Palestinian women have also suffered from arbitrary arrests and stoppages during displacement, with more than fifty women from the Gaza Strip, including elderly women and infants, have been documented to have been arrested. According to testimonies, they have been subjected to abuse and ill-treatment, with their fate shrouded in complete secrecy by the occupation. For instance, Khawla Abu Zaida, a 40-year-old resident of northern Gaza, reported that her 19-year-old daughter, Aseel Abu Zaida, who was arrested during displacement, had her gold, valued at forty thousand US dollars, stolen and has not been retrieved as she remains detained by the Israeli occupation.

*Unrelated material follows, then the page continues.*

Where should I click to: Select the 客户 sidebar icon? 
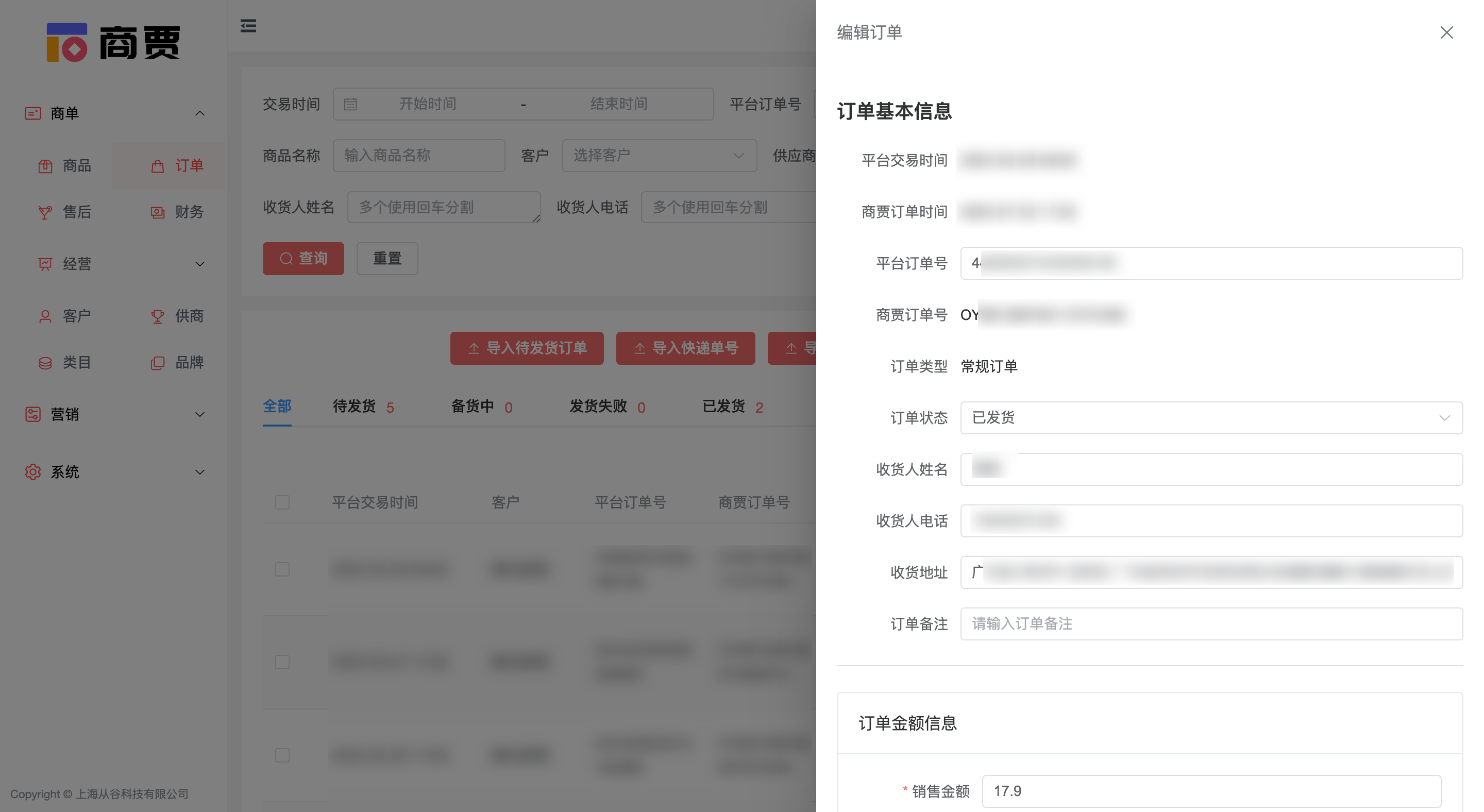(76, 316)
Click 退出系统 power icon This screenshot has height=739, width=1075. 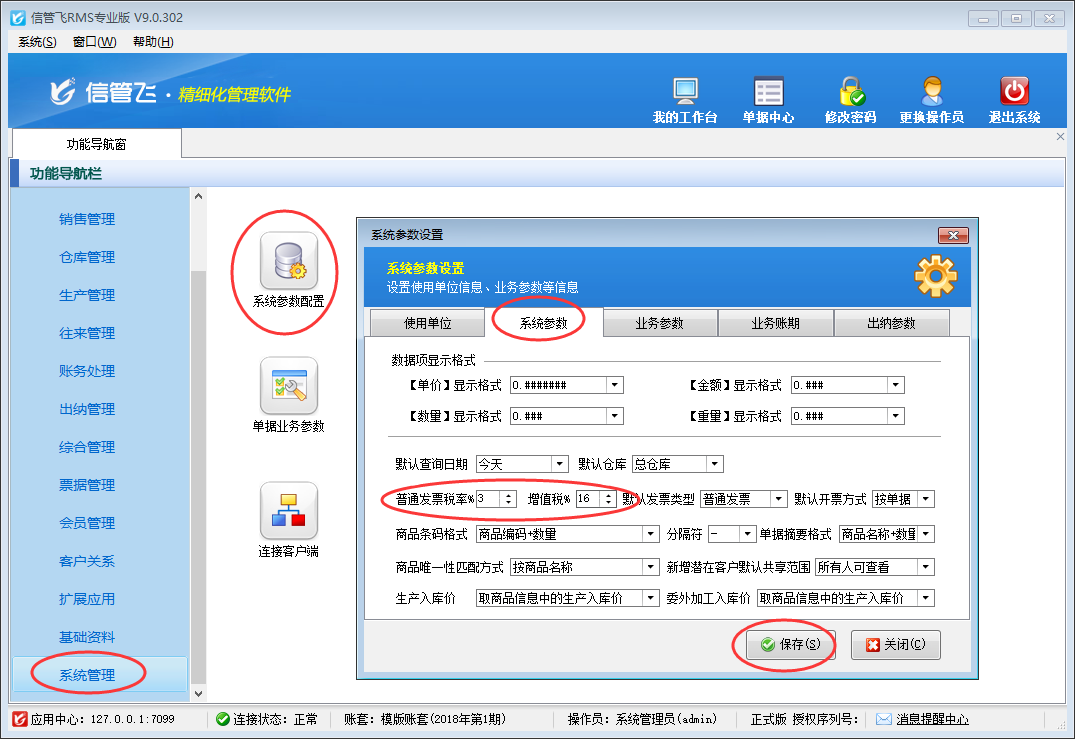(x=1014, y=92)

As a result of the war, Palestinian women are currently facing the absence of the basic necessities for a dignified life. Bathrooms, if available, are few and for general use, clean water is scarce, there is no proper sewage system or sanitation, and electricity is unavailable. The situation worsens in winter as rain pours into the tents, which lack effective means of heating. These conditions lead to disease outbreaks, especially among women, who need to maintain their health with care and attention. Nourhan Abu Nahl, who is seven months pregnant, reported that she suffered from dehydration and intestinal infections and almost lost her baby had it not been for the intervention of doctors. The dire humanitarian situation and the lack of fuel and petrol also led to the transport of Lina Abu Odeh during her labor by animal cart to the hospital, where she told us: “I lost my privacy in the weakest moment that a woman may be in and I was screaming in the street from pain and everyone saw me because I could not bear the pain, especially since the movement of the cart was increasing the pain of labor due to the broken streets as well.”

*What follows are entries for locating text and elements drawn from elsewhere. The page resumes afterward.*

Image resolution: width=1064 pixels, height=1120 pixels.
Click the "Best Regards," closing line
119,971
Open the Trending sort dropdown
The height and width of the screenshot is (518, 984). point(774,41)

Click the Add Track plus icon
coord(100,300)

In parallel, the civil war in Sudan has had a devastating impact on women, with millions affected by gender-based violence, displacement, and loss of livelihoods. Women face various challenges, including lack of privacy, safety concerns, and limited access to education and employment opportunities. The conflict has resulted in immense suffering for women, with reports of sexual violence, rape, and other atrocities. Women-led initiatives and coalitions have emerged to address these issues and advocate for peace and women’s rights

The war has led to millions of women losing their livelihoods, savings, and access to basic services like healthcare and food. Gender-based violence, including sexual violence, has been a prevalent issue during the conflict, with reports of numerous incidents affecting women and girls. The lack of funding, humanitarian aid access, and security challenges have hindered efforts to support women in need.